--- ENTRIES SUPPLIED Enclosed Below ---
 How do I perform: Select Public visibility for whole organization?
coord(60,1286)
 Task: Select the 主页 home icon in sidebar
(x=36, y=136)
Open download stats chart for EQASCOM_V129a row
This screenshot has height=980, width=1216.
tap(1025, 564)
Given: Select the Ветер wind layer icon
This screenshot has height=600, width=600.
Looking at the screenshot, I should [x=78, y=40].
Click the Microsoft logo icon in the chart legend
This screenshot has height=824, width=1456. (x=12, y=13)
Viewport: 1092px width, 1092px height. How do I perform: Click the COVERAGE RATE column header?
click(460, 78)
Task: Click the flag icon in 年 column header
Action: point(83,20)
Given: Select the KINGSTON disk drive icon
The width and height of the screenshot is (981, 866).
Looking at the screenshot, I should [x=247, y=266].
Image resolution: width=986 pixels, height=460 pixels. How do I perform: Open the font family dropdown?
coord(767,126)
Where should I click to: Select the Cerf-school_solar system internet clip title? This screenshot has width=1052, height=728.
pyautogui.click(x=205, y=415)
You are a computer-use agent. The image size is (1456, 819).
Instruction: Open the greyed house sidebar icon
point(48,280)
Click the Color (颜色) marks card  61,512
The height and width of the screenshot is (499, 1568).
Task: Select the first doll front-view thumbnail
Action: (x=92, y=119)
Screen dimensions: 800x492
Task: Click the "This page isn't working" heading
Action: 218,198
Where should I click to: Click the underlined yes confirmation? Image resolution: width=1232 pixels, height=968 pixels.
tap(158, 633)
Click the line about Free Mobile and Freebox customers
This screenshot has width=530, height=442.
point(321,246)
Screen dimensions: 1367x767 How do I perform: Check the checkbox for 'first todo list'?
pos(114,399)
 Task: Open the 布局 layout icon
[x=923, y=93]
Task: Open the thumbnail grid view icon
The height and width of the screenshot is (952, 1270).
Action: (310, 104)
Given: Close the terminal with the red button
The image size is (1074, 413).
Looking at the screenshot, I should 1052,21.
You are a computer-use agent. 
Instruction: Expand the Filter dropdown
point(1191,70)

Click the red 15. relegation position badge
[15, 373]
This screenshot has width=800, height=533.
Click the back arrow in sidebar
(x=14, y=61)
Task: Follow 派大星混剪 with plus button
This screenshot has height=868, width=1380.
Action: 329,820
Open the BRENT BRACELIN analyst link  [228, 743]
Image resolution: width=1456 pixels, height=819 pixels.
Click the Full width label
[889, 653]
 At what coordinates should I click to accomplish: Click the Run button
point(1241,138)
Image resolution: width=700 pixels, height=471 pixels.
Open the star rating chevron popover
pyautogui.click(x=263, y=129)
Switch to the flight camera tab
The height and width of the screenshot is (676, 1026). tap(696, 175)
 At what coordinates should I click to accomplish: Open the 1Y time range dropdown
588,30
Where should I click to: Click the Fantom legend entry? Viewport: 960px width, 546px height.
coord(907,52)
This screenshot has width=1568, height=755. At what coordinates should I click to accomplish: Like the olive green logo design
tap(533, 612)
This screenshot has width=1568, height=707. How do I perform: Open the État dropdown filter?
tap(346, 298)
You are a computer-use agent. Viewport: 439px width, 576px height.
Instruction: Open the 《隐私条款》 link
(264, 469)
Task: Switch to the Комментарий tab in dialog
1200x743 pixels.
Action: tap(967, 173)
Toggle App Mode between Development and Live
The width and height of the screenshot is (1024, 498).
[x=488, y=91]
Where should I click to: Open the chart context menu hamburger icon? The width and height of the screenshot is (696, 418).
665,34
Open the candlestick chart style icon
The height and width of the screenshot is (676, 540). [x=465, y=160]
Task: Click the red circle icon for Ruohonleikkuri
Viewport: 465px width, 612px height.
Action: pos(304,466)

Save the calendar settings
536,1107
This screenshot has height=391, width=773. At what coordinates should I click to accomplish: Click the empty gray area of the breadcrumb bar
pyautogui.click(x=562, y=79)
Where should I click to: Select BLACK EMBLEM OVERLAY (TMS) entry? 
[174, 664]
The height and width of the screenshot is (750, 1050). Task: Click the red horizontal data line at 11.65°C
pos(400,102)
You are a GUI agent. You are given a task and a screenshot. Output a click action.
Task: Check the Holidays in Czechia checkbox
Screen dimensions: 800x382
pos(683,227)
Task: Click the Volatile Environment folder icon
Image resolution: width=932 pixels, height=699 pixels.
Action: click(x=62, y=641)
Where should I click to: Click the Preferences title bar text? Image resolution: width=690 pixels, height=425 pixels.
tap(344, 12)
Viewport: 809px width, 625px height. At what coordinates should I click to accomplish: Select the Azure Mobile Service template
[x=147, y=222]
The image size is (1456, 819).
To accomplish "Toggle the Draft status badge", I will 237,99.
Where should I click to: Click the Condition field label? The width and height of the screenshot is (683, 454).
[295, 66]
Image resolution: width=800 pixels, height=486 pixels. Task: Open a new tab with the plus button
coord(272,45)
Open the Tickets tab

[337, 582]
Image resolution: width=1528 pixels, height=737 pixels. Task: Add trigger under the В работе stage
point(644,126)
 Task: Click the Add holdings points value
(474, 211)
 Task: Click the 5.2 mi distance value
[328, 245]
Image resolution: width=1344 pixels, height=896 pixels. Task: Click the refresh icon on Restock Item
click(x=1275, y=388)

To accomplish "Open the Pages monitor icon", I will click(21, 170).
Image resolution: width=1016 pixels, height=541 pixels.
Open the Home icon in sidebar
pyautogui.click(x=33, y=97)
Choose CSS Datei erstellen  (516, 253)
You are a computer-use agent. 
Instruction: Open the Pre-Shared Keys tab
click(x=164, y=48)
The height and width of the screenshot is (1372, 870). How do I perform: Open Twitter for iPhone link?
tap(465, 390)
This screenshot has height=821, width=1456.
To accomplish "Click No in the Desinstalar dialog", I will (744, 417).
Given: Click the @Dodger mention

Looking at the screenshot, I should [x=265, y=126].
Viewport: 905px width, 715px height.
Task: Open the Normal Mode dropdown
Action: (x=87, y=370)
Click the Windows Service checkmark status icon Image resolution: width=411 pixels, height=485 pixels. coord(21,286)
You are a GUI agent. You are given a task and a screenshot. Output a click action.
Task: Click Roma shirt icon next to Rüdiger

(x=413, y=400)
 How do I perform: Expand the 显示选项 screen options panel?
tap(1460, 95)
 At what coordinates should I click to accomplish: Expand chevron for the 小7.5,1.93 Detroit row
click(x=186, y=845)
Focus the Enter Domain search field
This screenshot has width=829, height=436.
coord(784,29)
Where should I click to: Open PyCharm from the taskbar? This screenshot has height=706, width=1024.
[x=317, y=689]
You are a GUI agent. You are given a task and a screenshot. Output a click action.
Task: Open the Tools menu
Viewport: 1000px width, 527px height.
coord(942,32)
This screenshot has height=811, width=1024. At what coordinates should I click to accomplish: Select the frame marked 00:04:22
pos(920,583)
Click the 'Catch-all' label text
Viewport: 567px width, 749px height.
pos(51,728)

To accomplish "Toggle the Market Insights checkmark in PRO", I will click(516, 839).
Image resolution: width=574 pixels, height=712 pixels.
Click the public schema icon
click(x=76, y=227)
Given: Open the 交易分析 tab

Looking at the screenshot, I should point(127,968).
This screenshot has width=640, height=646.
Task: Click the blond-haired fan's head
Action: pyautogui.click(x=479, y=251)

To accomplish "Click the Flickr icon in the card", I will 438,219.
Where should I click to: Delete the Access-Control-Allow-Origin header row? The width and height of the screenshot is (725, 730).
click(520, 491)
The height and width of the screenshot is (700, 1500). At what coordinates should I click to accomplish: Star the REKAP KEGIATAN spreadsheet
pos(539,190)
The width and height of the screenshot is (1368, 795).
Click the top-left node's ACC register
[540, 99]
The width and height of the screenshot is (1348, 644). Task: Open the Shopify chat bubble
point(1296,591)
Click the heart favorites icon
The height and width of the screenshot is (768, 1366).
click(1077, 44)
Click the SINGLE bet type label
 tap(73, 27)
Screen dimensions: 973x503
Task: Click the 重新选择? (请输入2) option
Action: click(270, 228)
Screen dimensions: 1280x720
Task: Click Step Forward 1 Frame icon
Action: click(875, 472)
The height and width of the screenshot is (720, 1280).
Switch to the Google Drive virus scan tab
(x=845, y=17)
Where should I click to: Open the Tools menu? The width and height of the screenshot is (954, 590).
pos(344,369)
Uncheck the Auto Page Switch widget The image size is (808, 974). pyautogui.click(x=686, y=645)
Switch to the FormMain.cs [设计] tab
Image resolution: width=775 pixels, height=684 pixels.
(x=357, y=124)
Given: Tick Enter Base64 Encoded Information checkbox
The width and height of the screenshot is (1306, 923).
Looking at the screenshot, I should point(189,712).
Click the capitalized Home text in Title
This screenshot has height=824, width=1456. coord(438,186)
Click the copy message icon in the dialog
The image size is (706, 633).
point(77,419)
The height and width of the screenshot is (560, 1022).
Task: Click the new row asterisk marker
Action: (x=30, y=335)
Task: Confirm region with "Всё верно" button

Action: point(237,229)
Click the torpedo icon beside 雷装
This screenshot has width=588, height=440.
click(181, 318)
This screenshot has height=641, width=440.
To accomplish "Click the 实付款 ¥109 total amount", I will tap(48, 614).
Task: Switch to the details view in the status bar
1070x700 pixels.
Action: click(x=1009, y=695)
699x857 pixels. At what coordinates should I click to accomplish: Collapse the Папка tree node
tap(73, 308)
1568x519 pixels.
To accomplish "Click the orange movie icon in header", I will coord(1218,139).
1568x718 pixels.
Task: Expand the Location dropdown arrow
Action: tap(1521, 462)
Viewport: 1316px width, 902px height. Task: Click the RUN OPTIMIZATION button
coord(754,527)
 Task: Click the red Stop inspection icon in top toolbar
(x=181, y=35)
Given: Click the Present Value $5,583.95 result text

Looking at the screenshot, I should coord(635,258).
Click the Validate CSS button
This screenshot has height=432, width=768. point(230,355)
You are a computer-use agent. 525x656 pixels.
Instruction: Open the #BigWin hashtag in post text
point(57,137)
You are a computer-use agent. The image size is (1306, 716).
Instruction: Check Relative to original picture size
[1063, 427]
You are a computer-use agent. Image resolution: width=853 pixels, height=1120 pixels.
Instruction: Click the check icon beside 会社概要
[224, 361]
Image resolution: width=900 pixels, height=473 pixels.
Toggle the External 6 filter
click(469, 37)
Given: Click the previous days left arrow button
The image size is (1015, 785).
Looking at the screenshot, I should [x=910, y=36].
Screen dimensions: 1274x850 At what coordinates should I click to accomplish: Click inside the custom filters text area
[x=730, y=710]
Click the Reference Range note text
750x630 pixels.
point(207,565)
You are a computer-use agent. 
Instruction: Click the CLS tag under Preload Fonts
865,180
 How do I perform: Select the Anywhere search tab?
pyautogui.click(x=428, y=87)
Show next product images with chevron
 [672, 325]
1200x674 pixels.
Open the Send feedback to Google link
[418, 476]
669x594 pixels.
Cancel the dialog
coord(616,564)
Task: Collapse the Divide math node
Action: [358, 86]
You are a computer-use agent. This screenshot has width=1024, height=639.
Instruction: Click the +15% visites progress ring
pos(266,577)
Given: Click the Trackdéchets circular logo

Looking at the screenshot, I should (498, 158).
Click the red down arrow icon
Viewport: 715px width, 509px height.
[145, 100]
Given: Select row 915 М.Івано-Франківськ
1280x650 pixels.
--- End of Enclosed ENTRIES SUPPLIED ---
TASK BRIEF
If a line of the entries contains "checkmark", it counts; give the total of such lines and nothing more.

REPLY
2